#### TRY IT
Report how many lines in the records below hold "computer", with no other output.

PROVIDED ENTRIES START

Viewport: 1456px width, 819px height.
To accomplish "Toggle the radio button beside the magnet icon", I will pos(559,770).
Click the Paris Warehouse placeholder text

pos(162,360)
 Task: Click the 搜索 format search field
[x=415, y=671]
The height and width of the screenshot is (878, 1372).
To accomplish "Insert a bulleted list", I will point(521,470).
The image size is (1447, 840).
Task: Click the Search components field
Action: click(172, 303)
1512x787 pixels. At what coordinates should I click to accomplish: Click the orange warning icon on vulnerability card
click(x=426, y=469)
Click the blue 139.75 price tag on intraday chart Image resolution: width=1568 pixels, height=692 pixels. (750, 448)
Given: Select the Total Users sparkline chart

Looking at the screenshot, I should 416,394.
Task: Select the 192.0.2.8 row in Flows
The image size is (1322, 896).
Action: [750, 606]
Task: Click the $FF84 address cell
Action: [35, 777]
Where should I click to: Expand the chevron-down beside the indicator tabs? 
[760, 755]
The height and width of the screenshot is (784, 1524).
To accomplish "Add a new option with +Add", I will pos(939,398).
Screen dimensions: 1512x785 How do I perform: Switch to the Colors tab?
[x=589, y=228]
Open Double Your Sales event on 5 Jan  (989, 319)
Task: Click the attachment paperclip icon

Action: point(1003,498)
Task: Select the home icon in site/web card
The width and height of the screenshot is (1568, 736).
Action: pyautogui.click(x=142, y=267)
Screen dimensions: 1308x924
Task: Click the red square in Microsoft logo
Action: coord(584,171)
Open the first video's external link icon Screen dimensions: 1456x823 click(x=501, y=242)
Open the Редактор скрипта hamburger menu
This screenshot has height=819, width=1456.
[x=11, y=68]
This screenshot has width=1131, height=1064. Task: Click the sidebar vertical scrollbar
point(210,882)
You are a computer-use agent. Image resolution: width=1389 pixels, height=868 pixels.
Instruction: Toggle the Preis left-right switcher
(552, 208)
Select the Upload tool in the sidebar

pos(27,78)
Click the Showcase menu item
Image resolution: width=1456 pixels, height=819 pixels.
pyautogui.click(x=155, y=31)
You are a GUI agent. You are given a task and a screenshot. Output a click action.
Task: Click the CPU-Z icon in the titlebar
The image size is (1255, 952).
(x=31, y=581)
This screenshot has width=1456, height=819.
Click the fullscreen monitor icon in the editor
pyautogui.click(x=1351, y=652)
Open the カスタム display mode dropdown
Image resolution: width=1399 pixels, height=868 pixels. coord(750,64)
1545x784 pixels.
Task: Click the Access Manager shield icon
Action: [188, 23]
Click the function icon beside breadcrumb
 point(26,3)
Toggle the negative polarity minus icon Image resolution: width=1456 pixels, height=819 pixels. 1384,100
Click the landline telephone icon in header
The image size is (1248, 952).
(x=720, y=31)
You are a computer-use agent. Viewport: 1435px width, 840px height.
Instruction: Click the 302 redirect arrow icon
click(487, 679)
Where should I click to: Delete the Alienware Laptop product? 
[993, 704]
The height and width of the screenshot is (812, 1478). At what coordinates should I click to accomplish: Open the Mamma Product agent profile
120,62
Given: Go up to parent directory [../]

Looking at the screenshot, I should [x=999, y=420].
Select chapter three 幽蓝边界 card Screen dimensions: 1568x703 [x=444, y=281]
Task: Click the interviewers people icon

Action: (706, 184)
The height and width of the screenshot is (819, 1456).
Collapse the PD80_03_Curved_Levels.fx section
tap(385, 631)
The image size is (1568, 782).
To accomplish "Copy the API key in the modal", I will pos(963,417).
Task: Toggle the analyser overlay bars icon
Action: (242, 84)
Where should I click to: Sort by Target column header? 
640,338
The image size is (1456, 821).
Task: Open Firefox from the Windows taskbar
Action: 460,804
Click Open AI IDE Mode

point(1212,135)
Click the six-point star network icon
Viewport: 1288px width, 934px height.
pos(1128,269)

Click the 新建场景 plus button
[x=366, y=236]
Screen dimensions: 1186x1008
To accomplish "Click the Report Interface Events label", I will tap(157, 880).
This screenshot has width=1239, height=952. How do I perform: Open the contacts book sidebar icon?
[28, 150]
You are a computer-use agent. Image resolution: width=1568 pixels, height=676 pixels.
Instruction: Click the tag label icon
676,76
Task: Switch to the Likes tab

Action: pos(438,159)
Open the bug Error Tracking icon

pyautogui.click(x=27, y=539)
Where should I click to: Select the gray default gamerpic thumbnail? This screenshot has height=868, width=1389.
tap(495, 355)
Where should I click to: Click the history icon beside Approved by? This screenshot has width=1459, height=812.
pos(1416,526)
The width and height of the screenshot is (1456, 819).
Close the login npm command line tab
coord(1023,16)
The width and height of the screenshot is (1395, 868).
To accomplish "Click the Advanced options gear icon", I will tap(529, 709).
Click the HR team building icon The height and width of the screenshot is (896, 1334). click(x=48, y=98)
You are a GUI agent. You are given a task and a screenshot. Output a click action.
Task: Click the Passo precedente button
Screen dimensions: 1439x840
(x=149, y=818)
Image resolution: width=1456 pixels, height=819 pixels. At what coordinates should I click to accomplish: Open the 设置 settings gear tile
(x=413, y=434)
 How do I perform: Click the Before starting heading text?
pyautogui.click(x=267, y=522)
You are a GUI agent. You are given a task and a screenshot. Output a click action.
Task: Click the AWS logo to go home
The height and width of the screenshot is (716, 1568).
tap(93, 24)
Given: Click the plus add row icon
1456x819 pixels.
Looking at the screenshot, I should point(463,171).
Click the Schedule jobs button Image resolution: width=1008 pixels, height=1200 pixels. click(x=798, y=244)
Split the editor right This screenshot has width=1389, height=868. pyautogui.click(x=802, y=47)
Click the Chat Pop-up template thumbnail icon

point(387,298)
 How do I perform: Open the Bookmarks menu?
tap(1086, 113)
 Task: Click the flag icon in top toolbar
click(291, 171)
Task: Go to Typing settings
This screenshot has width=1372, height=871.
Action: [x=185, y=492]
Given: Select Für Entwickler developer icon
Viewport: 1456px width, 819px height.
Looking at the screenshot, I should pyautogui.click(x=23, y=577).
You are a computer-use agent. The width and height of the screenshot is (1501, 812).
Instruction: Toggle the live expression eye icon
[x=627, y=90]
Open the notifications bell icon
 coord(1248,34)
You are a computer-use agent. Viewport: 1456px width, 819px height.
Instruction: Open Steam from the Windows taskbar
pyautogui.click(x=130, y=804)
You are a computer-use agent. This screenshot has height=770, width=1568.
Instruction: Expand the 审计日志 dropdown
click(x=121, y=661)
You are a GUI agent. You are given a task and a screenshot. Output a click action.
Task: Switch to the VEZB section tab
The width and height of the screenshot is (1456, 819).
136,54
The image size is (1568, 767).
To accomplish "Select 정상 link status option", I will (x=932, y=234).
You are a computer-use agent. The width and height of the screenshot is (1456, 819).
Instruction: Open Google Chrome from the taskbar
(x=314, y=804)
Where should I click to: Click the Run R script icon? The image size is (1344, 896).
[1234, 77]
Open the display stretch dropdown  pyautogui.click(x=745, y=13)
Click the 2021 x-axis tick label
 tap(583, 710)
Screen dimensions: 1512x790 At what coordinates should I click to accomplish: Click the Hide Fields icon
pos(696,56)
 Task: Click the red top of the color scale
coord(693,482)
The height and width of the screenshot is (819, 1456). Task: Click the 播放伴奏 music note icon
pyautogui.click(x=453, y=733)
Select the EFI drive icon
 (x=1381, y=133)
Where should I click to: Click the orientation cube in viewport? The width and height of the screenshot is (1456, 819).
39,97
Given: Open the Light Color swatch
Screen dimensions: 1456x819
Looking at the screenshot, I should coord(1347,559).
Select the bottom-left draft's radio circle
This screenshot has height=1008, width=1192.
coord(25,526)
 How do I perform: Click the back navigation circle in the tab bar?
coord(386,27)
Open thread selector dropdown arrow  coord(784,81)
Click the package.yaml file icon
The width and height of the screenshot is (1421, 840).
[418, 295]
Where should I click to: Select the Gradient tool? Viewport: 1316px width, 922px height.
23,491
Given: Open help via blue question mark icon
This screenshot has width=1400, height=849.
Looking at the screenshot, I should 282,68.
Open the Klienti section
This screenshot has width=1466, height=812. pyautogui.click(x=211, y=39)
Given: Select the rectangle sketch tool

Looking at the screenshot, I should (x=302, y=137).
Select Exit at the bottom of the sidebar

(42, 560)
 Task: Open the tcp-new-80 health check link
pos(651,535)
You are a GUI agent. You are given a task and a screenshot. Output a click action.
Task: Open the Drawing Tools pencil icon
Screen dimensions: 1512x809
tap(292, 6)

PROVIDED ENTRIES END

#### ANSWER SPACE
7